WHAT YOU SHOULD DO:
Echo back the records, starting with the line containing "This screenshot has height=1147, width=1415." and going on through the last line of the records, including both ends. Leave out the pictures.

STORED ROWS:
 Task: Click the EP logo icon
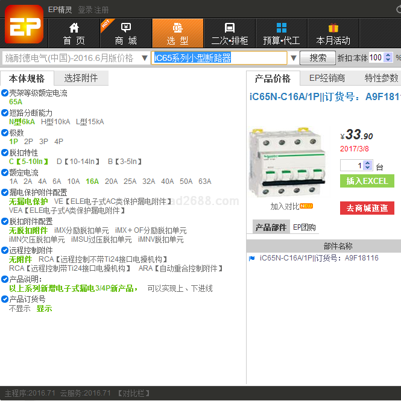click(x=23, y=25)
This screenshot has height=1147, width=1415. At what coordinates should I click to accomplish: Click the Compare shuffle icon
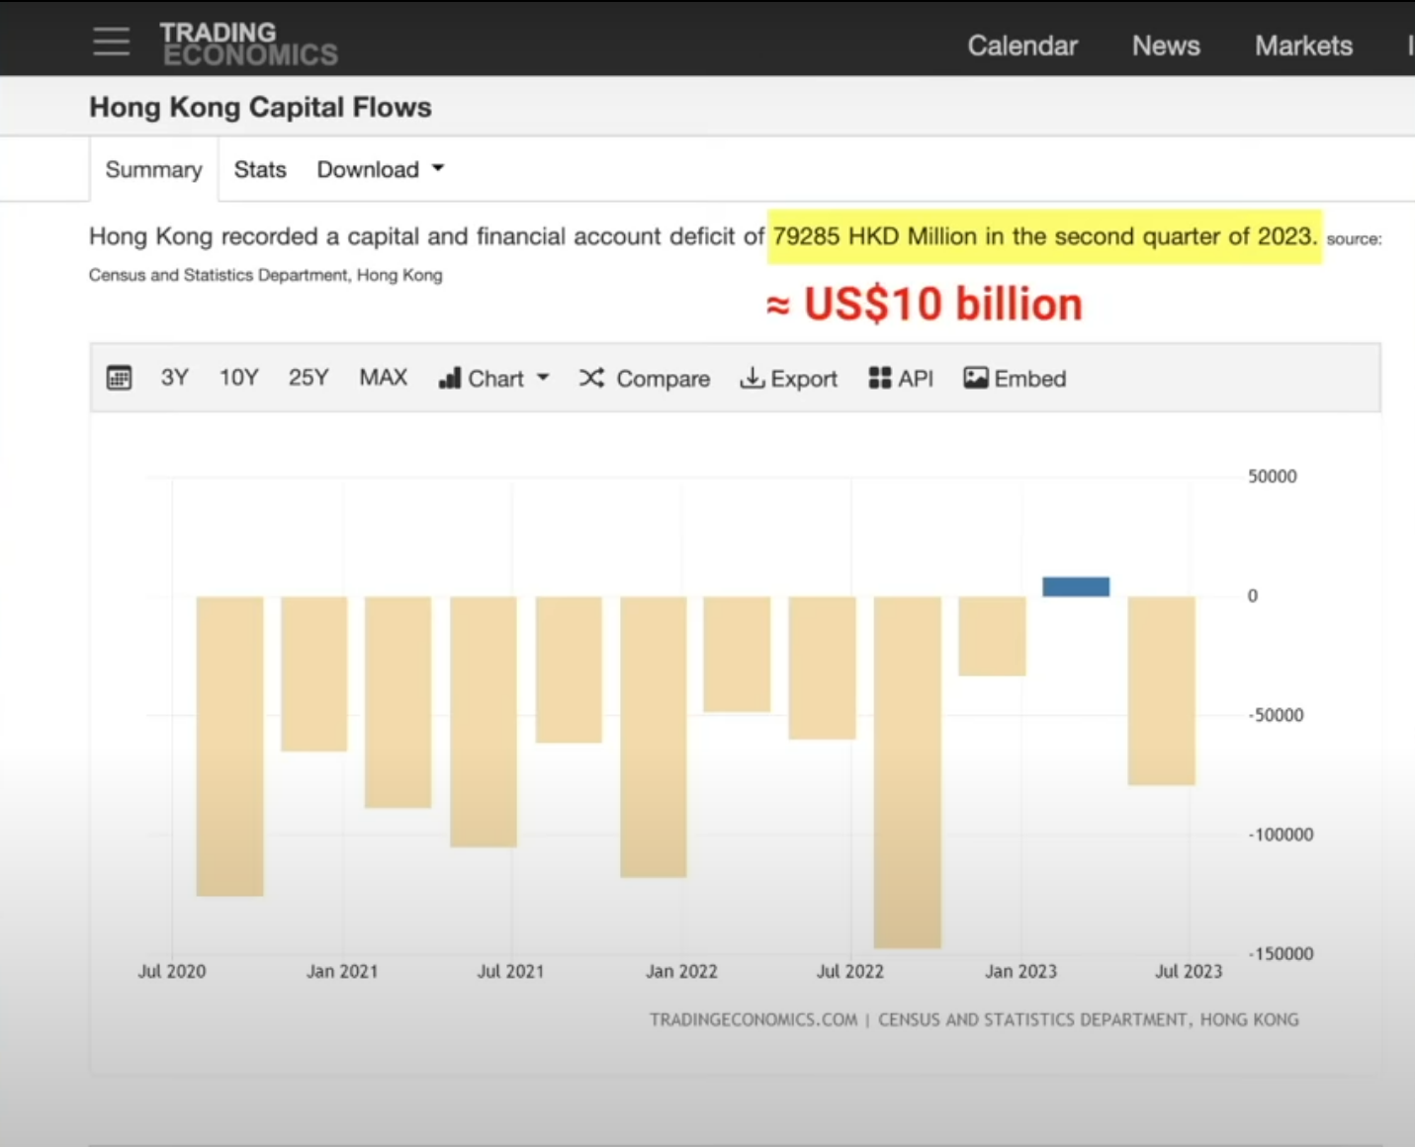coord(591,378)
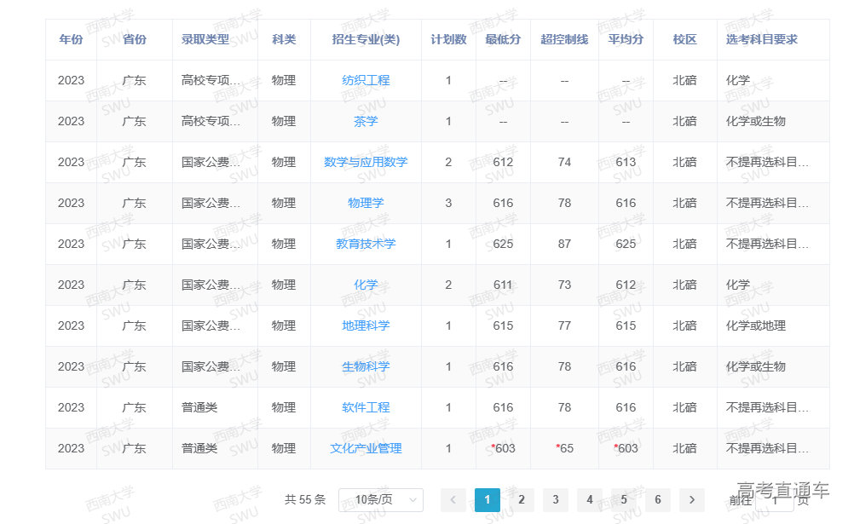Open the 茶学 major link
This screenshot has width=854, height=524.
[x=366, y=121]
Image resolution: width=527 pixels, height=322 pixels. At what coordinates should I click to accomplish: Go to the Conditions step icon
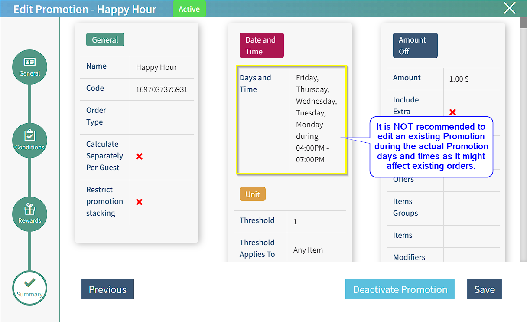pyautogui.click(x=29, y=140)
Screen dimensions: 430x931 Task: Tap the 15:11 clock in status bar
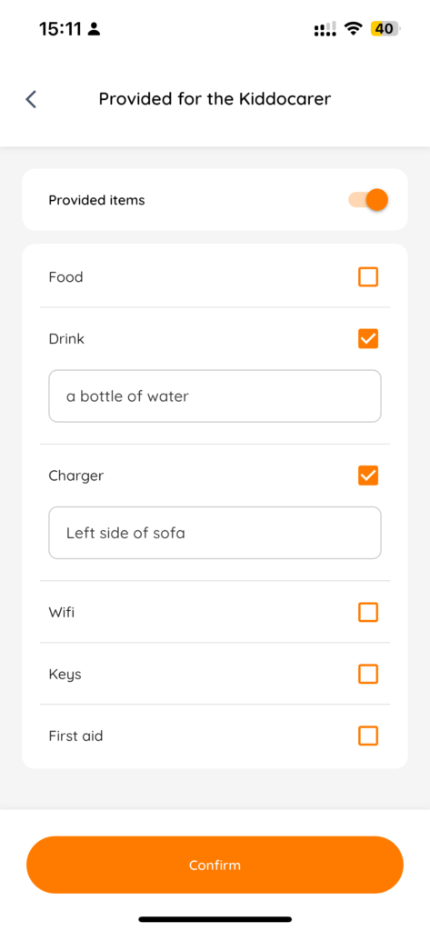coord(60,28)
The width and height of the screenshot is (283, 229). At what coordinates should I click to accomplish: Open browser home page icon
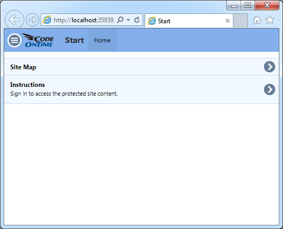point(257,20)
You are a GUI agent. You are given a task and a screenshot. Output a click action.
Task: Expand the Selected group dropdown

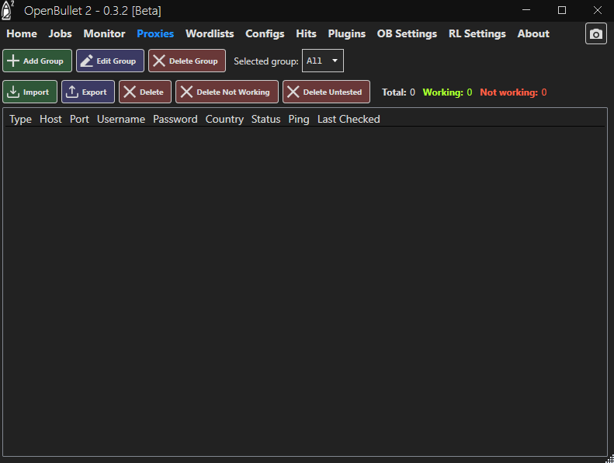click(323, 61)
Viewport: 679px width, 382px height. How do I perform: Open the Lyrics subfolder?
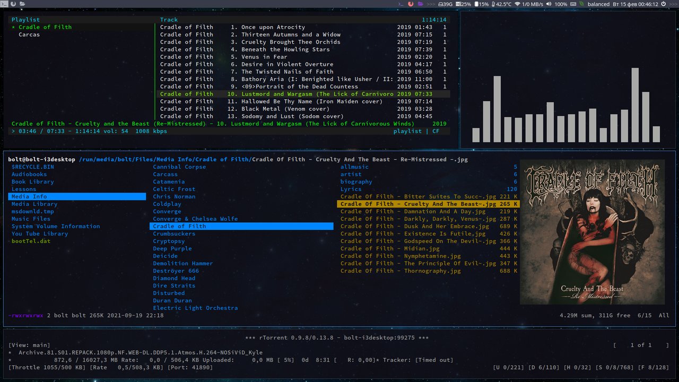coord(351,189)
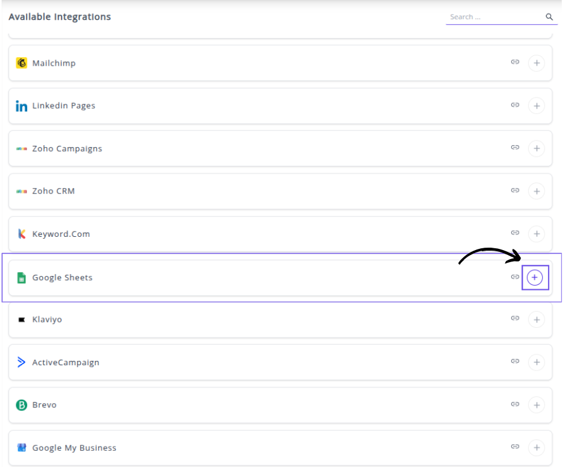This screenshot has height=467, width=565.
Task: Click the Google Sheets link icon
Action: 515,277
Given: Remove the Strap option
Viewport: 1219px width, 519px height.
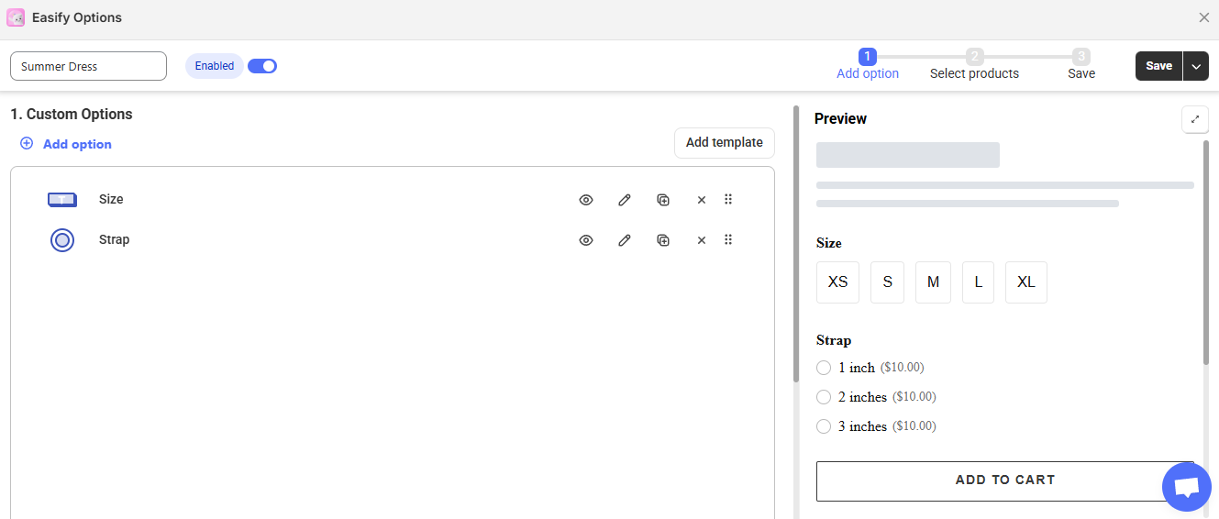Looking at the screenshot, I should coord(702,240).
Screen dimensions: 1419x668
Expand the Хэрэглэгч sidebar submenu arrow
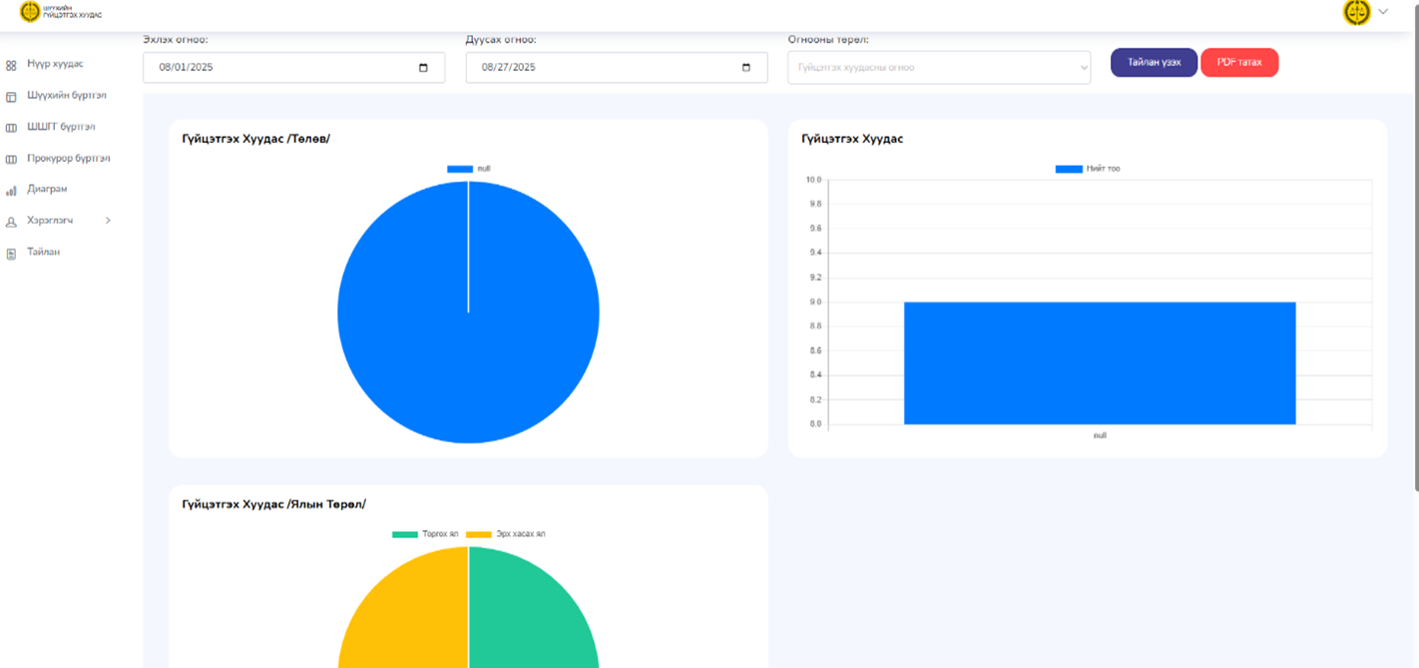(x=108, y=221)
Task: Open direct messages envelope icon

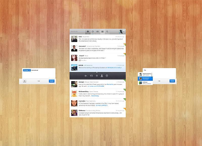Action: click(97, 32)
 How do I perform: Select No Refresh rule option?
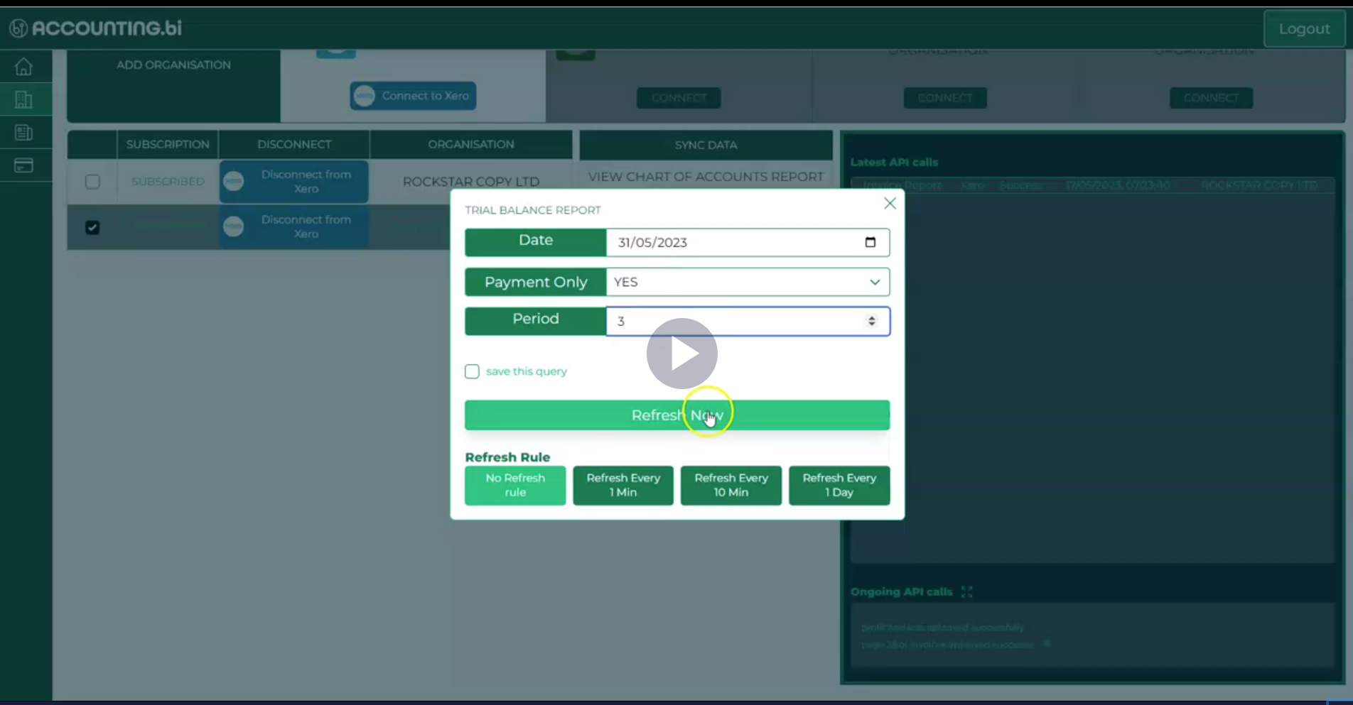515,486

EXERCISE RESULT:
This screenshot has height=1147, width=1415. At what coordinates should I click to accomplish: Click the Compare shuffle icon
coord(591,378)
Open the 茶学 major link
This screenshot has width=854, height=524.
[x=366, y=121]
Image resolution: width=527 pixels, height=322 pixels. At what coordinates should I click to accomplish: Go to the Conditions step icon
pyautogui.click(x=29, y=140)
Screen dimensions: 430x931 Task: Tap the 15:11 clock in status bar
coord(60,28)
The width and height of the screenshot is (283, 229). At what coordinates should I click to accomplish: Open browser home page icon
point(257,20)
You are a GUI agent. You are given a task and a screenshot. Output a click action.
Task: Expand the Selected group dropdown

click(323, 61)
Viewport: 679px width, 382px height. How do I perform: Open the Lyrics subfolder?
coord(351,189)
This screenshot has height=467, width=565.
Task: Click the Google Sheets link icon
Action: 515,277
Given: Remove the Strap option
Viewport: 1219px width, 519px height.
Looking at the screenshot, I should coord(702,240).
Screen dimensions: 1419x668
Expand the Хэрэглэгч sidebar submenu arrow
(x=108, y=221)
Task: Open direct messages envelope icon

Action: click(97, 32)
 How do I perform: Select No Refresh rule option?
515,486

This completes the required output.